三菱電機は4月7日、鎌倉製作所(神奈川県鎌倉市)に人工衛星の組み立てから試験までを行う「新衛星生産棟」(写真:完成イメージ)を建設すると発表した。人工衛星の並行生産能力を10機から18機に増強することで、今後伸びが見込まれる国内官需衛星と、国内外の通信事業者を顧客とする商用通信衛星の堅調な需要に対応し、2021年度に宇宙システム事業の売上高1,500億円を目指す。

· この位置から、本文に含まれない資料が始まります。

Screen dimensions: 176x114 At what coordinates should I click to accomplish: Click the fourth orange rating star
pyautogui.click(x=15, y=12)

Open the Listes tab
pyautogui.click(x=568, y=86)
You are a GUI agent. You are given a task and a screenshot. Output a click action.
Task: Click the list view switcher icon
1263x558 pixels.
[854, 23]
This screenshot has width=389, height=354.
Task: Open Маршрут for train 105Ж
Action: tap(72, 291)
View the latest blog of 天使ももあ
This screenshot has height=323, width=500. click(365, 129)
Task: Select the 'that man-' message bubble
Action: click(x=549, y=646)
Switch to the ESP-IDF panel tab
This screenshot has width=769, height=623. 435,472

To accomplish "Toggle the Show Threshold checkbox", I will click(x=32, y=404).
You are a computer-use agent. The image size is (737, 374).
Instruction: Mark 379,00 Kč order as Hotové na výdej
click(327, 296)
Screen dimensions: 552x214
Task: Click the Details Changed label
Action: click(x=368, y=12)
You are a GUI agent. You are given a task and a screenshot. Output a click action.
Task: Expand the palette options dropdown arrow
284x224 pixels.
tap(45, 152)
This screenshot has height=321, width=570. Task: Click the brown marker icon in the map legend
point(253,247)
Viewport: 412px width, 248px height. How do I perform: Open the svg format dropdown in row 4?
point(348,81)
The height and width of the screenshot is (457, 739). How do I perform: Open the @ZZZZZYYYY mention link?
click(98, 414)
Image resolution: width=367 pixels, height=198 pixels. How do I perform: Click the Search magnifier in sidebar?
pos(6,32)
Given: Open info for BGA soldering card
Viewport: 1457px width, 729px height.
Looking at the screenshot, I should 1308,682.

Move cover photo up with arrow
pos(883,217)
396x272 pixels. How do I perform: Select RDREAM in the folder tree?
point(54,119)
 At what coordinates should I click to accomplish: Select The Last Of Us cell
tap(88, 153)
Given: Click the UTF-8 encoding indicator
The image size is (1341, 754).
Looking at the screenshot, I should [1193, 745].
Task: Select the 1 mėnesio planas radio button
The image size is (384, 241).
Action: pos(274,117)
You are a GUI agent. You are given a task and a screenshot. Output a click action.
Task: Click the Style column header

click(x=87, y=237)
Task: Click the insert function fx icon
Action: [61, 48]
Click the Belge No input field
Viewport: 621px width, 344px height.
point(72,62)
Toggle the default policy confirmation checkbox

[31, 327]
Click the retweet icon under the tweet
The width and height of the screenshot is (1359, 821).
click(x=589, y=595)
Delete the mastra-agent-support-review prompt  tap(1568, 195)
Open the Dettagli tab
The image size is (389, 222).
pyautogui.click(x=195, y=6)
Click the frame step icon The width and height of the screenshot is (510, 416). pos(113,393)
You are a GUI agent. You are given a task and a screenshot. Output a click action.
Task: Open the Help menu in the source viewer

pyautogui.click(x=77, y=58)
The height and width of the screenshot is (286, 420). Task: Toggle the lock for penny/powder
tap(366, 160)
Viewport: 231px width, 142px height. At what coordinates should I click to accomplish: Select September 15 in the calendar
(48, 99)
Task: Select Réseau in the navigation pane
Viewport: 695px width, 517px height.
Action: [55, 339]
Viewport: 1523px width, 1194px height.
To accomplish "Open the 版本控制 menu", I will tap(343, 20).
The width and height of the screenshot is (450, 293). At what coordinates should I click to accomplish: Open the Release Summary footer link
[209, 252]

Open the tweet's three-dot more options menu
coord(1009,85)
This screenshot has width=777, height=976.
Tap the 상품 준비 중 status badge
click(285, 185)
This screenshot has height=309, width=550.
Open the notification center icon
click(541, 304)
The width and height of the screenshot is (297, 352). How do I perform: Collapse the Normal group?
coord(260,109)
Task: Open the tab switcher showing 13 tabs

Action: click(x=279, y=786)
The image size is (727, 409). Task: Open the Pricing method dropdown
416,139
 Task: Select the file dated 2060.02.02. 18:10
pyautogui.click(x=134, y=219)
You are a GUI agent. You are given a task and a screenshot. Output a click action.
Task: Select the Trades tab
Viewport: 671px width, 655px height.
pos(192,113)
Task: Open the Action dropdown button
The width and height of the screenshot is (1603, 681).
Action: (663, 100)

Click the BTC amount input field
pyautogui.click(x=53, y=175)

政府の宇宙基本計画には、民生分野における宇宙利用の推進、産業・科学技術基盤の維持・強化に向けた観測衛星・通信衛星・測位衛星などの実利用衛星の中長期的な開発計画が明確化されており、官需衛星需要の伸びが期待されている。また、国内外の商用通信衛星の需要は堅調に推移しており、三菱電機は技術試験衛星9号機をはじめとする官需衛星の開発などから得られる技術を基盤に商用通信衛星の国際競争力強化に取り組み、市場シェア拡大を目指している。

三菱電機はこれまでに、静止気象衛星「ひまわり7・8・9号」、日本初の国産商用通信衛星である「スーパーバードC2」、高精度の位置情報提供サービスを目指す準天頂衛星システム「みちびき」、トルコの国営衛星通信会社から受注した通信衛星「Turksat-4A/4B(トルコサット4A/4B)」など、実利用衛星の開発・製造を担ってきた。

今回、鎌倉製作所に「新衛星生産棟」を建設して生産能力を増強するとともに、「e-F@ctoryコンセプト※」を導入して生産効率を向上させ、品質・工期・コストの競争力を強化することで、2021年度に人工衛星を含む宇宙システム事業の売上高1,500億円を目指す。

<新衛星生産棟の概要>
所在地:神奈川県鎌倉市上町屋325番地
建築面積・構造 建築面積:約6,600㎡、延べ床面積 約13,000㎡・鉄骨造 4階建
主な生産品目 1.人工衛星システム:観測衛星、通信衛星、測位衛星 他

<人工衛星搭載機器>
並行生産能力:人工衛星18機(既存設備との合計)
主な導入設備:大型スペースチェンバー、大型振動試験設備、電波試験設備 他
竣工・稼働開始予定:2019年7月竣工、2019年10月稼働開始予定
投資額:約110億円
環境・省エネ対策:太陽光発電システム、ヒートポンプ式空調システム、LED照明、電力設備監視システム

※サプライチェーン・マネジメントおよび開発設計の全業務プロセスを改善し、トータルコストを削減する考え方。